Ethan meninggikan senyumnya. “Tiba-tiba aku berubah pikiran.”

“Apa maksudmu?”

“Jika aku ingin punya anak, itu harus dari perutmu.” Ethan tertawa geli dengan wajah Cara yang memucat dan kengerian yang begitu kental di kedua mata wanita itu. “Ck, kenapa kau begitu tertekan, istriku. Aku tak mengatakan akan memiliki sekarang.”

“Kau menipuku!”

Ethan tak menyangkal. “Kau masih ingin berkonsultasi dengan dokter atau kita bisa langsung pulang.
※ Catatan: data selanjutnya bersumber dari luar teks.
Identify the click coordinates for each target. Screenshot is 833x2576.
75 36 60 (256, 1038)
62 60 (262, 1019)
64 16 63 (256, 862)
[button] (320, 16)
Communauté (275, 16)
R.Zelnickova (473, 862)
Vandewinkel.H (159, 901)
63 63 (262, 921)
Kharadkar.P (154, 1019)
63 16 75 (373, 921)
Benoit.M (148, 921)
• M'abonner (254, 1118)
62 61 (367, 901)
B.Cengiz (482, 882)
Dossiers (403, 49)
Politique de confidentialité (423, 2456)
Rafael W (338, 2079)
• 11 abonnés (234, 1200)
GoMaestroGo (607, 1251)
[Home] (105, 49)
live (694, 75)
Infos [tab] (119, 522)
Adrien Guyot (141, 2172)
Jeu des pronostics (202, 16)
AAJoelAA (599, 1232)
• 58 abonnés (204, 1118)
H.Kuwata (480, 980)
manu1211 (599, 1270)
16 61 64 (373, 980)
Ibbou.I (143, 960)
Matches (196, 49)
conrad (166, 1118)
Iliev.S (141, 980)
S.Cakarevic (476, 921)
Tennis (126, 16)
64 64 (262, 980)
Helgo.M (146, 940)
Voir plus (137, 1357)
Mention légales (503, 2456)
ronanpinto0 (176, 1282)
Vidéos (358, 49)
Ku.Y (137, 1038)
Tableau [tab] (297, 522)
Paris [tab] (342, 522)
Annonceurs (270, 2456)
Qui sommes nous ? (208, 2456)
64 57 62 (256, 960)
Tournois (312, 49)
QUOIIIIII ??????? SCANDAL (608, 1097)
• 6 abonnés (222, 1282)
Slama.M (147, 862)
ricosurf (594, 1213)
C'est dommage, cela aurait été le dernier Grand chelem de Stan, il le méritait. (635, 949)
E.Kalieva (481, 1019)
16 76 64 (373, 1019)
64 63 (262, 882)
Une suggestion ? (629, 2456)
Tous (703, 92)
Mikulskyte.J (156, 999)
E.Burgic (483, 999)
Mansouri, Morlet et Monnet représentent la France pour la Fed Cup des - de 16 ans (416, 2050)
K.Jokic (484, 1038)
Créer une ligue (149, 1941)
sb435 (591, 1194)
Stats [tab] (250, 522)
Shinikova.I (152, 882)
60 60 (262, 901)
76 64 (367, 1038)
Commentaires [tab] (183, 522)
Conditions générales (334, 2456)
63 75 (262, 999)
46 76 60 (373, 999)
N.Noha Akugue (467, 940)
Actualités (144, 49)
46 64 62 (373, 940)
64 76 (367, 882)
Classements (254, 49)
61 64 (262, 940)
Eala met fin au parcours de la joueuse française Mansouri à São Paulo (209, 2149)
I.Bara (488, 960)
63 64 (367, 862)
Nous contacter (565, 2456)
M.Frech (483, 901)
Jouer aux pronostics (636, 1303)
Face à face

Keputusan ada di tanganmu.”

Cara menekan kemarahannya. Mencoba berpikir jernih. Pil? Ia tak yakin bisa meminumnya dengan tepat waktu. Ia memaksa kembali duduk dan mengatakan ingin suntikan saja. “Berapa besar kemungkinan kontrasepsi itu tidak bekerja dengan baik? Dan apa saja yang harus dihindari.”

Kali ini Ethan memberikan apa yang diinginkan oleh Cara. Ia menatap lurus mata sang dokter, yang langsung mengarahkan Cara naik ke ranjang pasien. Melakukan beberapa pemeriksaan yang tak dipertanyakan oleh Cara lagi. Sepertinya wanita itu memang akan melakukan apa pun agar tidak ia hamili. Bukankah hal ini semakin mencurigakan? Sementara banyak wanita-wanita yang berjajar ingin dia hamili. Ck.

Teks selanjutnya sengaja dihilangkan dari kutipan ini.